The outcome of the 2014 Canada Economic Action Plan is promised to bring a balanced budget in 2015. The 2014 Canada Economic Action Plan focused on providing strong financial support towards public needs such as generating new jobs, fueling economic growth as well as improving the economic capabilities of all Citizens of Canada.
February 11, 2014
Ottawa, Ontario
Ministry of Finance
Jim Flaherty, the minister of finance has revealed his plans for the 2014 Canada Economic Action plan. It confirms that the government wishes to focus on returning the state of affairs to a balanced budget in the year 2015. This plan introduces new incentives, that are targeted to create new jobs, and create new opportunities in the uncertain world economy.
The government is on the road to recovery, via a strategy that seeks to maintain a low interest rate as well as maintaining programs and services that so many Canadians depend on.
The 2014 Canada Economic Action Plan will not introduce any novel taxes for Canadian businesses and families. In fact the 2014 strategy anticipates the decrease of the deficit to the $2.9 billion mark in 2014-2015, via adjusting the yearly spending by $3 billion yearly. In the years 2015-2016 the budget is expected to be in surplus to the extent of $6.4 billion, regardless of the fact that the yearly spending will be adjusted by $3 billion yearly.
Since its implementation in the year 2009, the Canada Economic Action Plan has achieved the highest success in creating new jobs, and has allowed Canada to be in the best financial position among the G-7 nations coming out of the 2008 financial crisis.
The 2014 Economic Action Plan is based on these achievements and it seeks to introduce beneficial incentives for investors to provide the needed growth in the Canadian economy as well as helping the creation of novel jobs.
Helping Create New Jobs and Providing Growth in the Economy:
- Introduction of Canadian job ministries, as well as improvements in services that provide jobs for the unemployed.
- Introduction of a new Canadian loan for practitioners, will allow absorb some of the costs required to obtain a degree and register as practitioners. This is focused for those who wish to obtain a nationally recognized (Red Seal) certification.
- Investing into reforming the eduction systems in native reserves, in partnerships with the native volunteers. This is achieved by regulating the People’s Education of Volunteering via the People’s Volunteers.
- Investments in programs that support the elderly as well as the handicapped by giving them access to the job market.
- Introduction of thousands of new paid jobs for young Canadians that are entering the job market.
- A giant investment of $500 million, in support of the automotive industry, as well as investments in forestry as well as mining, including many other sectors.
- Providing $1.5 billion in the next decade to the Canadian Improvement Fund and Canadian Academic Research at the University Level
Support for Families and Local Communities:
- Protecting consumer by supporting competitiveness as well as decreasing market prices for telecommunication companies. By introducing regulations that prevent companies to charge Canadians inflated prices for services and products sold on both sides of the Canadian / US border, price discrimination will need to be justified.
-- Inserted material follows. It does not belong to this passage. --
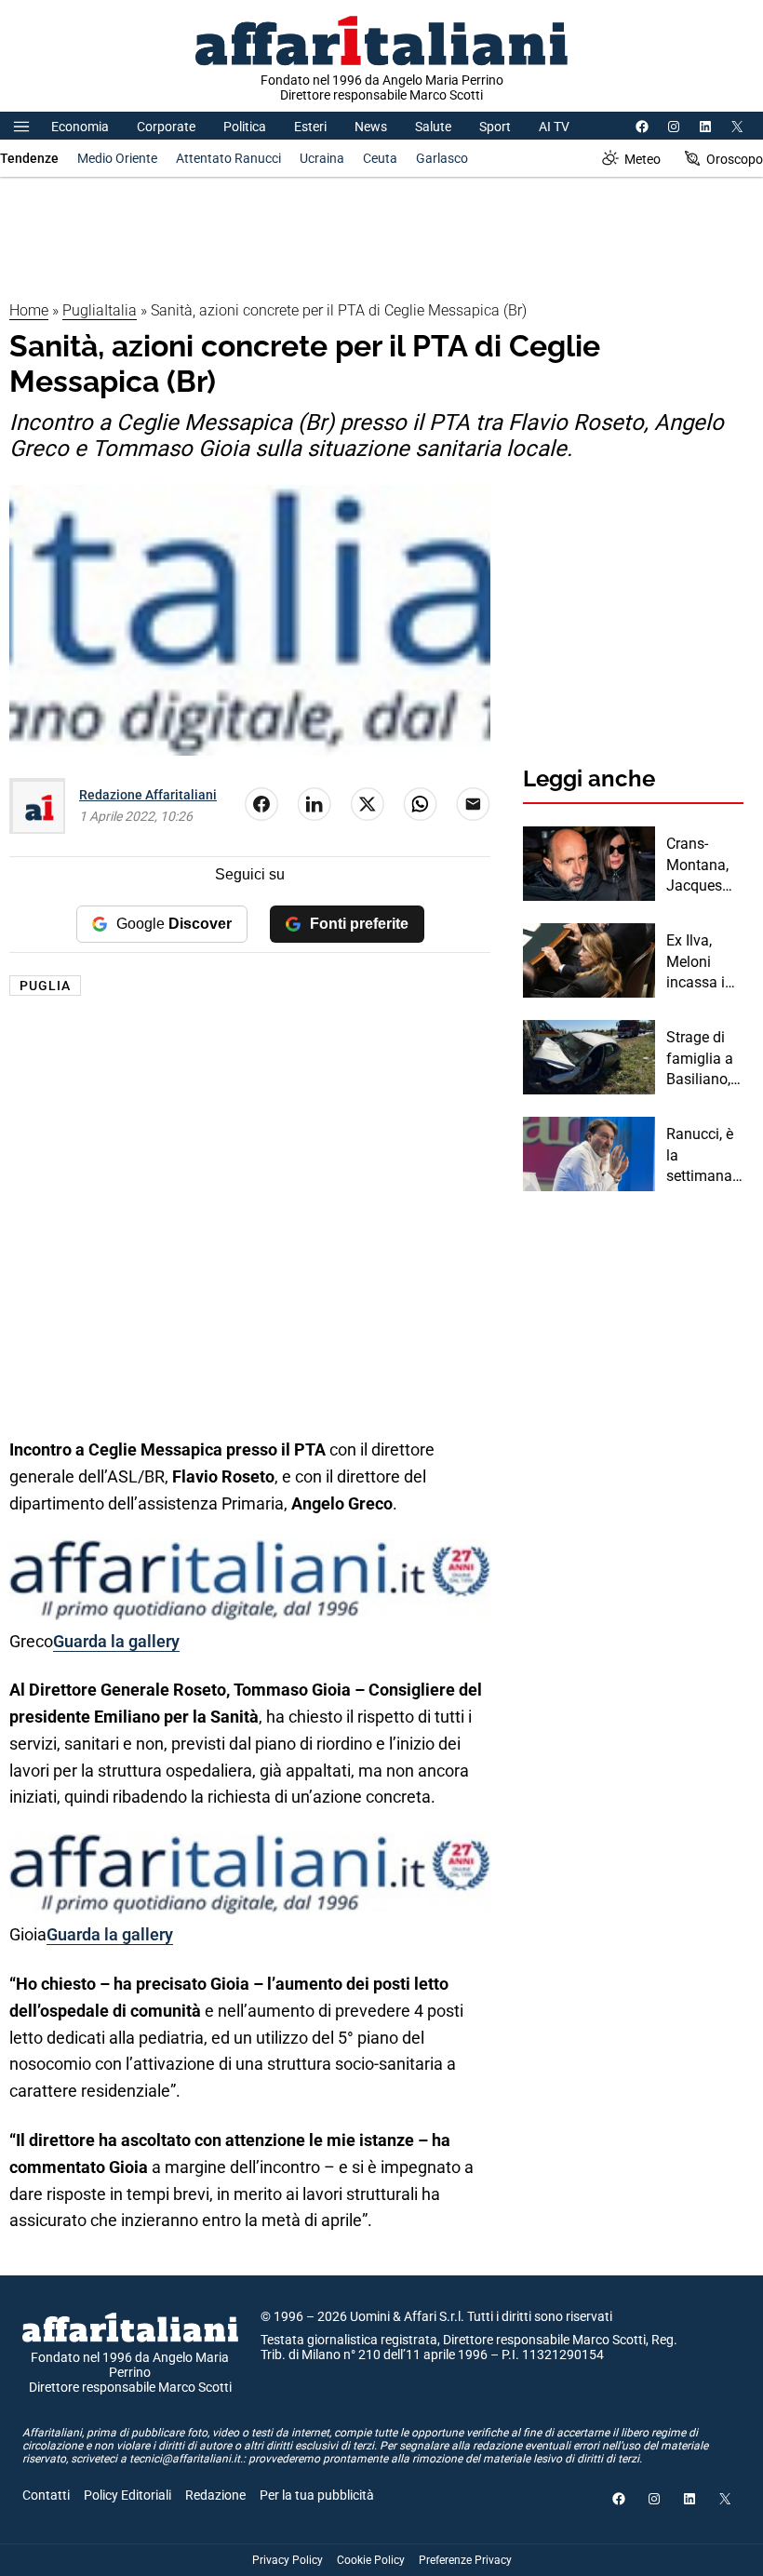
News (371, 126)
- Eliminating fees for receiving paper bills.
- Increasing tax breaks for those who seek to adopt, to allow adoption to become more affordable for Canadian families.
- Expanding tax breaks in the health prevention sector by improving services provided by acupuncture health practitioners and natural medicine by eliminating HST.
- Strengthening the safety of Canadian families in terms of nutrition, by investing $390 million into the food sector.
- Investments in the range of $300 million to allow for high-speed internet access to rural regions of Canada and the far north.
- Protecting Canadians from natural disasters by dedicating $200 million towards disaster relief efforts.
- Creating new tax breaks for volunteers in the rescue services, to acknowledge the risks they take by volunteering for these jobs that provide the safety of all Canadians.
- Expanding the Soldier Burial Program, to allow for all Canadian soldiers access to a decent funeral.
Balancing the Budget:
- Speeding up government involvement in controlling direct funding to programs. This is done by proposing overall support for government workers by giving them long-term sustainable wages.
- Cooperation with Crown Corporations to achieve equal distribution of pension costs needed by pensioners as well as increasing the retirement age for new workers.
The Facts:
- Canadian economy is continuing to create new jobs: there is over a million more new Canadians that have gotten a job in comparison to the great recession.
- Since 2006, Canadians enjoy the greatest increase in income per capita in comparison to the other G7 countries.
- Since 2006, Canadian families in all income brackets achieved increased income in the range of 10 percent or more after taxes.
- Canadians in all income brackets enjoy tax breaks implemented by the government, in which Canadians in the low to middle income receive proportionately larger tax breaks. Today, the average 4 person Canadian family pays $3,400 less in taxes thanks to these tax breaks.
- Canada is one of a few countries that has still maintained a AAA rating as a stable economy from all rating agencies.
- Debt reduction prior to the global recession and spending cuts allowed Canada an overall ratio of national debt to GDP to the strongest level among the G7 countries and further one of the strongest among the developed G20 nations.